La critique effrénée, lorsqu’elle est vraiment critique, sape l’autorité par laquelle elle se transmet elle-même. Pour échapper à cette auto-destruction, la critique se transforme souvent en un petit catéchisme qui ne se transmet que par le dogmatisme le plus aveugle. Dans un cas comme dans l’autre, l’expérience nous ramène au constat que seul l’universel s’enseigne. Le particulier s’évanouit, ou il ne se préserve que de façon mécanique, répétitive. Seul l’universel vit dans l’intelligence, et fait vivre l’intelligence.
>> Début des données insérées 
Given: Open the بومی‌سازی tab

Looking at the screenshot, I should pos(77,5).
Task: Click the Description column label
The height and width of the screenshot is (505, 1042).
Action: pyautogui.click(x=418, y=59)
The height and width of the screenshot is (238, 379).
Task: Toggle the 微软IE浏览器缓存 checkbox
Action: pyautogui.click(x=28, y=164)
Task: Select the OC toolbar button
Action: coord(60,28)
L’autorité est la capacité de vivifier la pensée. Entre le gourou, qui écrase la personnalité de l’étudiant, et le pédagogue moderne, qui le laisse à lui-même et au conformisme social, le professeur qui impose l’autorité de l’universel aide l’étudiant à développer sa propre personnalité. Une personne n’en devient une qu’en relation avec d’autres personnes et avec le monde. Cette relation n’est rationnelle que par la participation à des universaux qui médiatisent les êtres et les gens.

Les universaux prennent plusieurs formes: les vérités communes sur le monde et le vivant, les vertus et les valeurs partagées, le sens de la beauté de la nature, des êtres et des oeuvres d’art. Ils permettent non seulement un horizon de sens commun, mais les interactions entre individus qui développent le caractère, forment les opinions, font éclore la personnalité. L’universel ne dissout pas le particulier, il ne le fait pas disparaître dans une uniformité monochrome. En médiatisant le particulier, en reliant l’individu à l’individu, l’universel permet à la diversité d’exister comme diversité.

Enseigner n’est pas autre chose que permettre à l’étudiant de participer à l’universel par sa raison.  Participer rationnellement à l’universel, c’est là seulement ce qui constitue l’acte de penser, de philosopher. C’est à cela que se mesure l’autorité. On la reconnaît comme l’arbre à ses fruits: l’étudiant qui pense par lui-même. Si l’étudiant conteste son maître intelligemment, ce sera grâce à ce qu’il lui aura enseigné, et ce sera un hommage à son autorité. Si la contestation de l’étudiant est rationnelle, la participation à l’universel est approfondie, elle n’est pas niée.

La véritable autorité s’impose d’elle-même, par la force de l’universel qu’elle communique. La crise de l’autorité est une crise de la confiance. Les victimes de la crise sont celles qui, faute d’avoir appris à qui faire confiance, font confiance à ceux qui ne leur apprennent rien, à ceux qui les confortent dans leur médiocrité, ou à ceux qui, pour fuir cette dernière, font tourner à vide la pensée du refus. L’angoisse qui étreint l’humanité déboussolée est le cri de l’âme qui se languit du Vrai, du Bien et du Beau. Malgré cette crise, les universaux sont ce qu’ils sont, et les maîtres enseignent ce qui doit l’être. La véritable autorité est celle qui sera toujours sensible à ce cri, et qui sera toujours prête à y répondre.